Your intuition might work better with capacitors rather than inductors.
What would you expect if you had a resistor, small cap, and big cap
in series?
--
These are my opinions, not necessarily my employer's. I hate spam.
Michael Robinson
Good. I'm going to show you a simple solution. It amounts to a fairly
rigorous demonstration that you can show your instructor.
Assume the inductors have zero current in them at t=0, which is when you
apply the voltage.
Dan Coby gave you formula v=L*(di/dt)
I'm going to call the inductances L1 and L2. Simillarly,
currents in the inductors I1 and I2. I1 and I2 are variables, functions of
t (time).
Now, v is always equal for both inductors becuase they are in parallel.
Therefore L1 (dI1/dt) = L2 (dI2/dt)
Say L2 is the "bigger" inductor. L2 = 10 L1 implies
dI1/dt = 10 dI2/dt which we can integrate over time:
I1 = 10 I2 + C (I hope you've had some basic calculus)
now, C has to be zero because at t=0, I1 = I2 = 0
so I1 = 10 I2
and that's always true, for any value of t
John Larkin
As noted, you have to include the entire history of the voltage
applied to the inductor to know its current.
A shorted inductor of unknown history has an indeterminate current.
Ditto two paralleled inductors.
> My Spice simulator shows that it takes a HUGE amount of time
>(25ms) to reach equal current of 50mA in each branch, and until then
>the current in the 10uH branch is 9.1mA, and the current in the 1uH
>branch is 91mA. Since 25ms is WAY past five time constants, why does
>it take so darn long to even-out the currents in each leg?
Spice artifact, essentially some minimum (non-zero) resistance
parameter. For ideal inductors, you wouldn't see that. The voltage
waveform is a spike up to 10 volts, exponentially decaying with a time
constant of about 9 nanoseconds.
Spice often lies.
>(* Rser=0.001 to make Spice happy.)
That also shoots down the concept of "ideal inductor."
John
Miss_Koksuka
Thanks all, I think a little light is beginning to dawn on this
for me, but this is all completely non-intuitive (I keep thinking of
inductors as a straight piece of wire at DC!).

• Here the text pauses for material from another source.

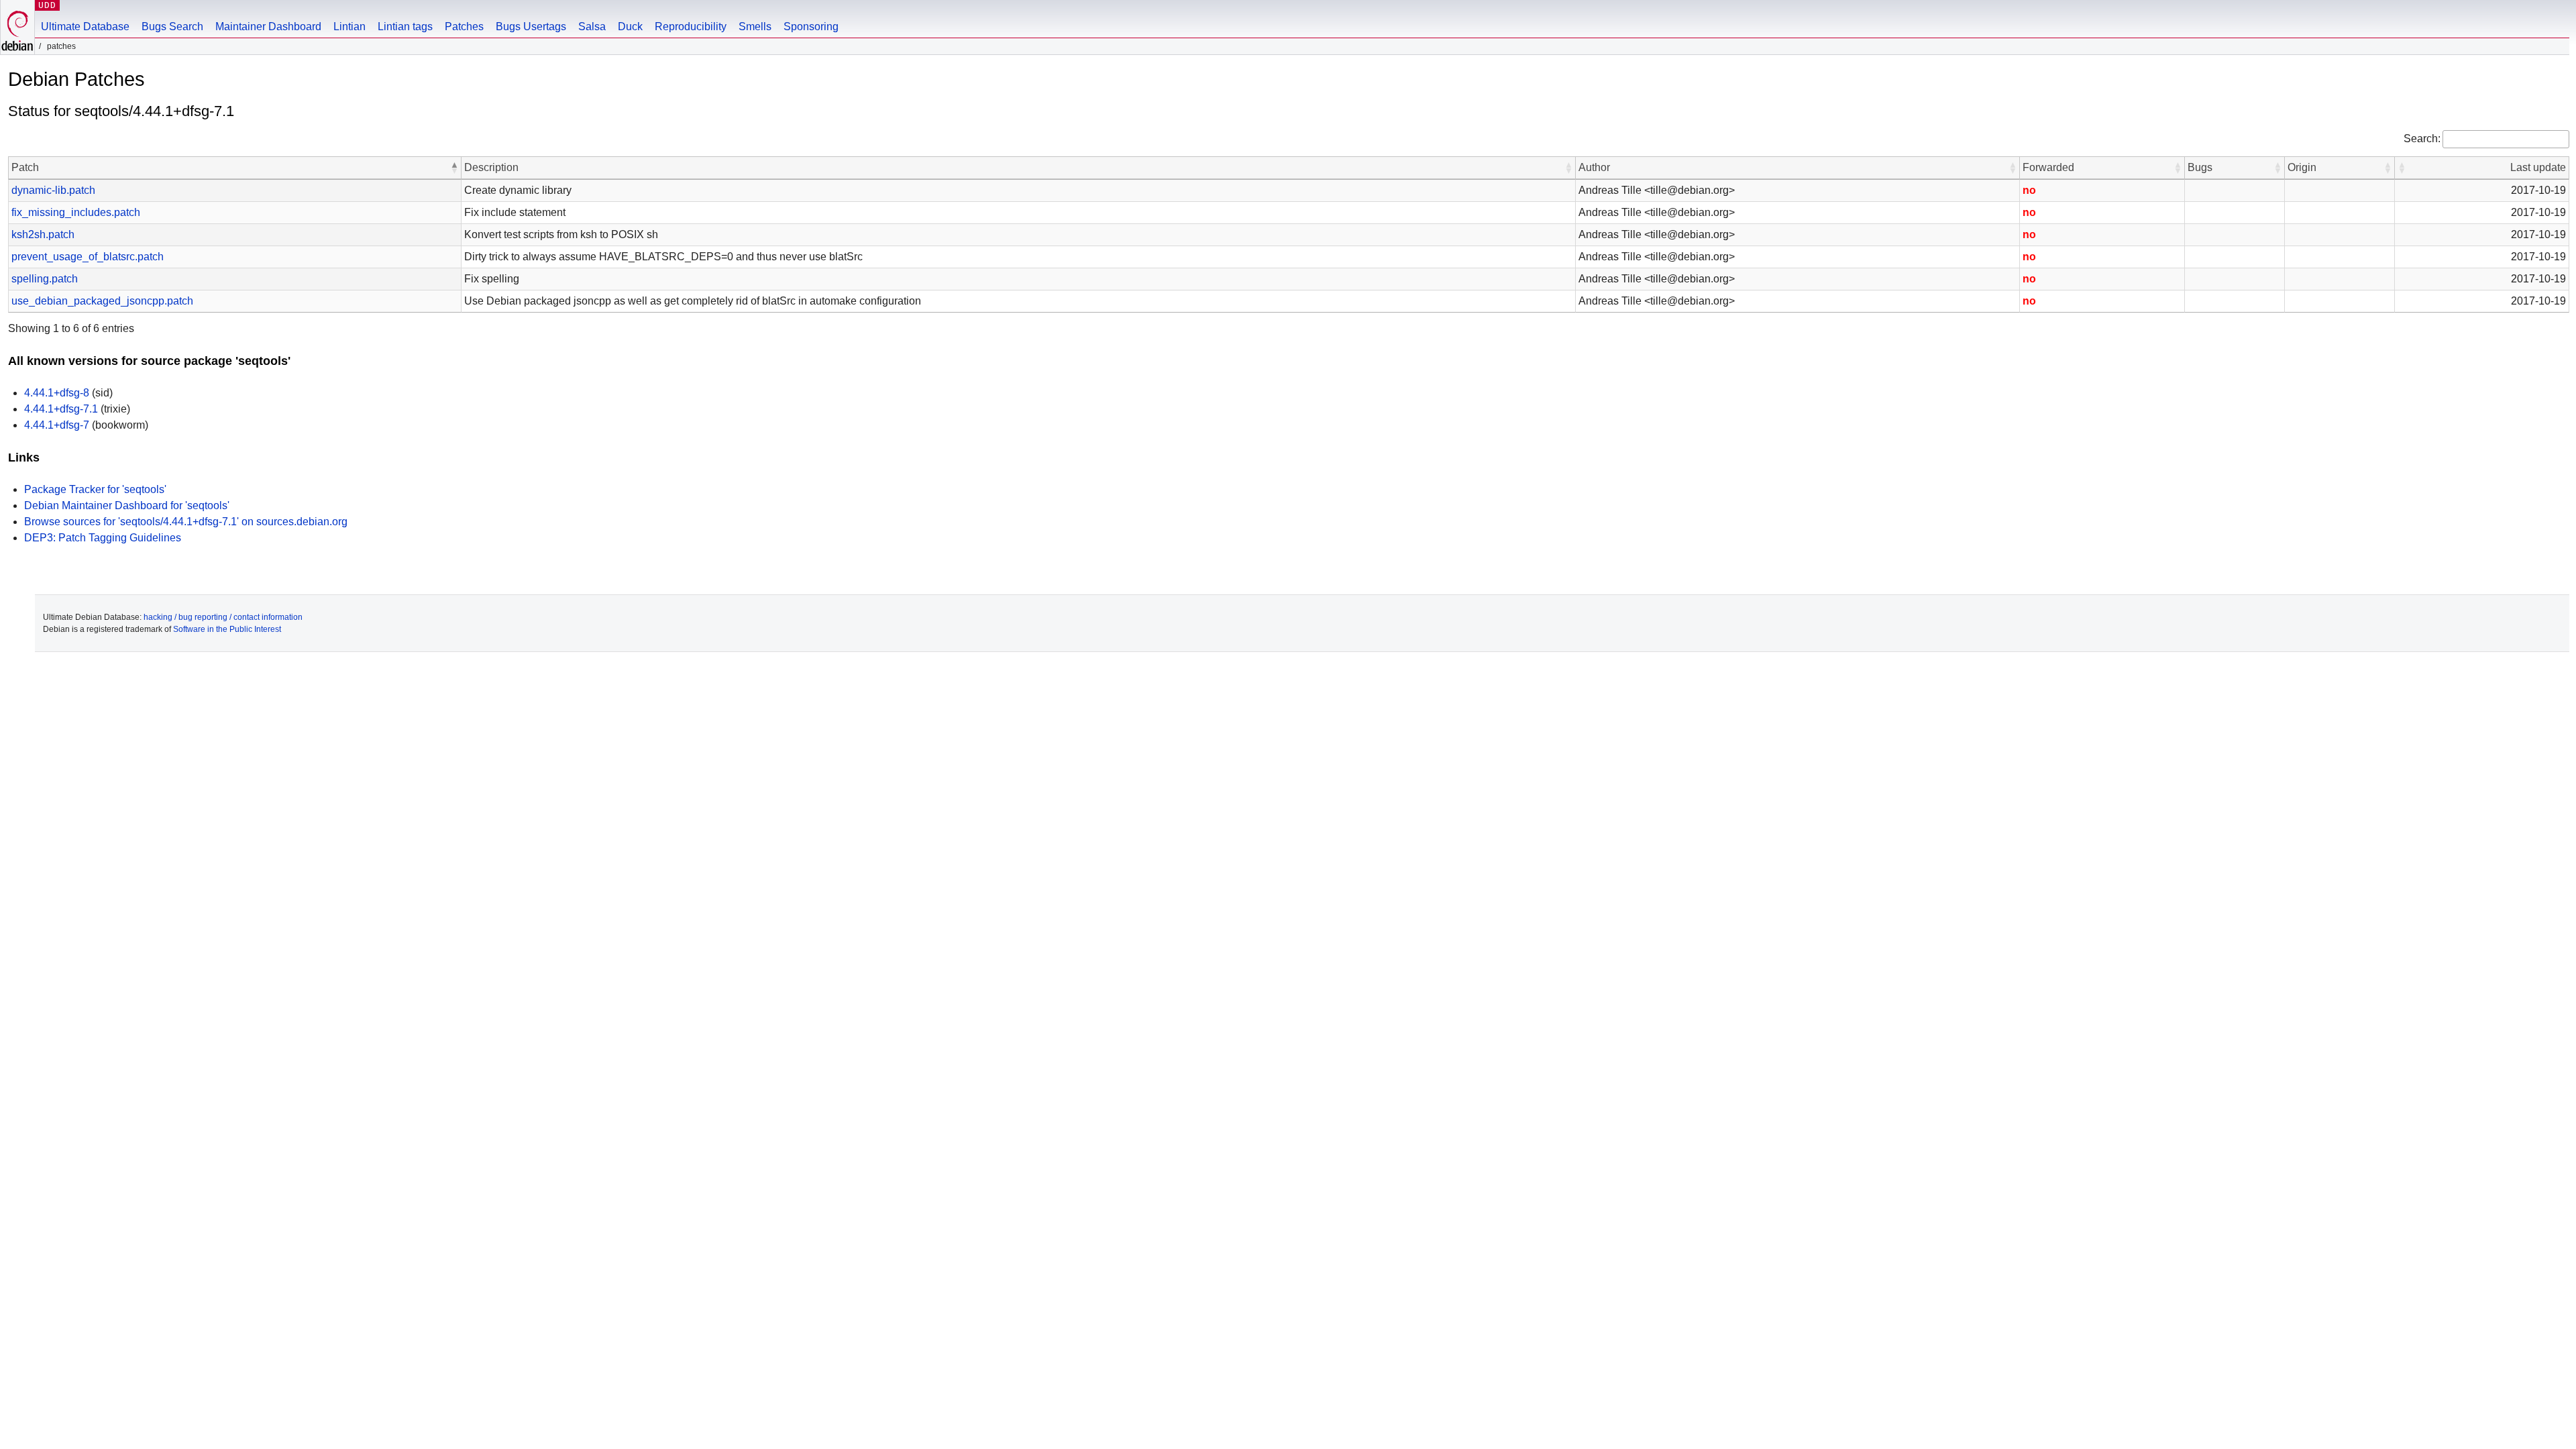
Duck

But with v=L*di/dt for
non-sinusoidal waveforms, such as this DC circuit's turn-on waveform,
I'm starting to get a little clearer on this.

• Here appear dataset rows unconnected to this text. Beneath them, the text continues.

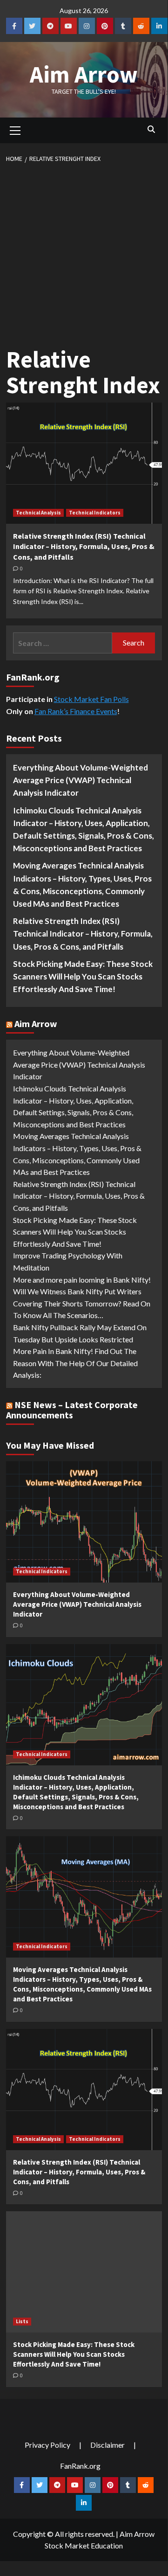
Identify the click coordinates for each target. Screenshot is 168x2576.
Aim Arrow (84, 74)
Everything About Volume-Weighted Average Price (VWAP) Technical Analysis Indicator (80, 780)
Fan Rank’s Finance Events (75, 711)
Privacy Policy (47, 2444)
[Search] (151, 129)
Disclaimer (107, 2444)
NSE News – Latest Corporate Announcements (72, 1410)
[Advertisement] (84, 253)
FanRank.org (80, 2465)
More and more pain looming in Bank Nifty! (82, 1279)
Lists (22, 2321)
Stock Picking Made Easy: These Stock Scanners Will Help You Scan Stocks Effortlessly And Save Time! (83, 976)
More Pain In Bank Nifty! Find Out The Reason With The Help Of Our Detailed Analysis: (75, 1363)
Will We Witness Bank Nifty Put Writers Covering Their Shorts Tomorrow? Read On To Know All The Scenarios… (81, 1303)
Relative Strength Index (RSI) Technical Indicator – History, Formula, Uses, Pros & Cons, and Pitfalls (84, 546)
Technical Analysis (38, 512)
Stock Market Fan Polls (91, 698)
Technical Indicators (95, 512)
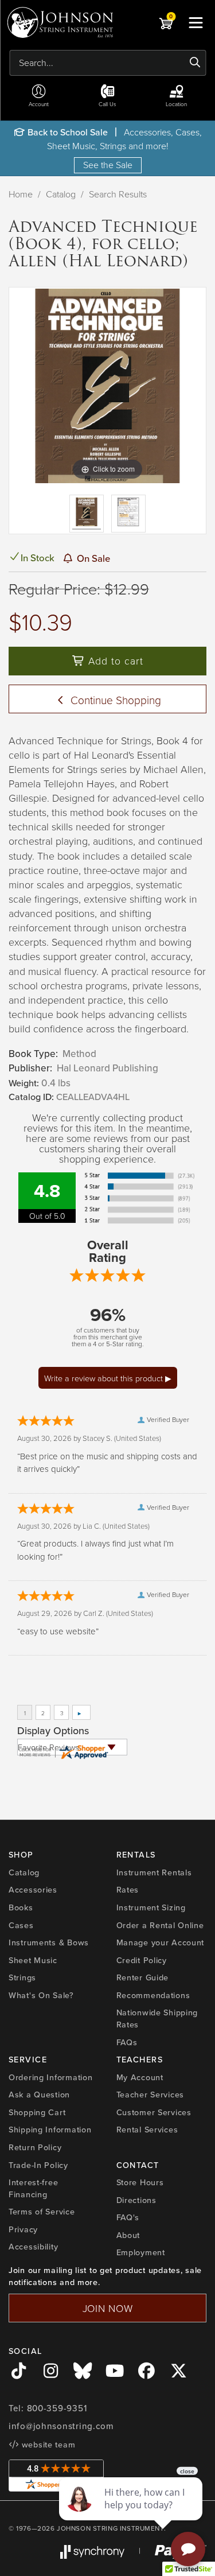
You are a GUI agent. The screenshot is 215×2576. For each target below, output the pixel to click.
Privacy (23, 2229)
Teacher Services (150, 2094)
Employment (140, 2252)
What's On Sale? (41, 1995)
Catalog (61, 194)
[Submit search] (195, 62)
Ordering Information (50, 2077)
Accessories (33, 1889)
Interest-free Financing (33, 2188)
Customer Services (153, 2112)
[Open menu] (195, 22)
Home (21, 194)
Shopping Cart (37, 2112)
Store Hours (140, 2182)
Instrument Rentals (154, 1872)
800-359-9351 (57, 2408)
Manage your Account (160, 1942)
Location (176, 104)
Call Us (107, 104)
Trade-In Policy (38, 2165)
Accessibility (33, 2246)
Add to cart (114, 660)
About (128, 2235)
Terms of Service (42, 2211)
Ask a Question (39, 2094)
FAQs (127, 2042)
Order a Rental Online (160, 1925)
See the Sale (107, 164)
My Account (139, 2077)
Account (39, 104)
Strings (22, 1977)
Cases (21, 1925)
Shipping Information (50, 2129)
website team (47, 2444)
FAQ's (128, 2217)
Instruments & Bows (49, 1942)
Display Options (53, 1731)
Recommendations (153, 1995)
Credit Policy (141, 1960)
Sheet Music (33, 1960)
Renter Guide (142, 1977)
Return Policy (35, 2147)
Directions (136, 2200)
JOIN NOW (108, 2308)
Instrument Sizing (151, 1907)
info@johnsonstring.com (61, 2426)
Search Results (118, 194)
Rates (127, 1889)
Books (21, 1907)
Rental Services (147, 2129)
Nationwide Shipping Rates (157, 2018)
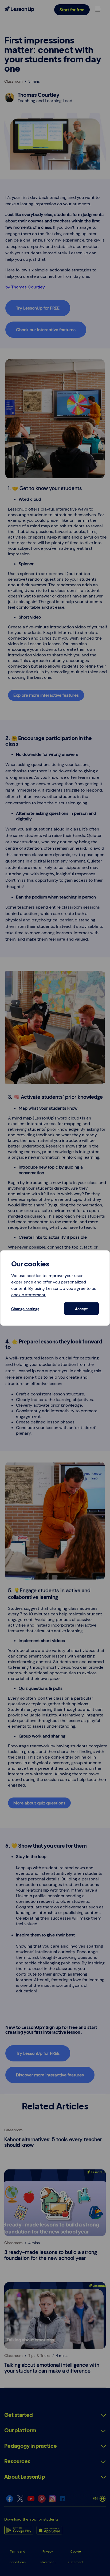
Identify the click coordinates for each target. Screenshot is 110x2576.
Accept (81, 1308)
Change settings (25, 1308)
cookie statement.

And yes John, you are right -- I just checked, and my Spice
simulator (LT Spice) appears to have "inserted" some very small non-
zero resistance value in my circuit (even with my 0.001 ohm resistors
removed); undoubtedly to help prevent convergence issues.
Thanks again,
-Desiree
Jamie
yes
Michael Robinson
Thanks!
-Desiree
To calculate it, fist solve assuming zero initial current. Then, simply add
any initial current to that solution, and you have your new answer.
It is linear.
If you look at the math in my other post you'll see why it works that way.
It is a matter of solviing for the integration constant based on initial
conditions. It happens to work out linearly.
By the way, I made a slight error in the way I described the integration.
You don't actually integrate over t. The t differential drops out.
You integrate I1 with respect to I2, or vice versa (doesn't matter).
Now, for real inductors with resistance, to get the steady state solution,
simply substitute the series resistors for the inductors (leave the
inductors
as dead shorts) and solve.
Good luck miss K. And consider using another screen name!
Dan Coby
> Miss_Koksuka wrote:
>> Thanks Dan, but how would I calculate such a thing? And I'm still not
>> sure whether two different value inductors in parallel will share the
>> mainline DC current unequally or equally after reaching steady state.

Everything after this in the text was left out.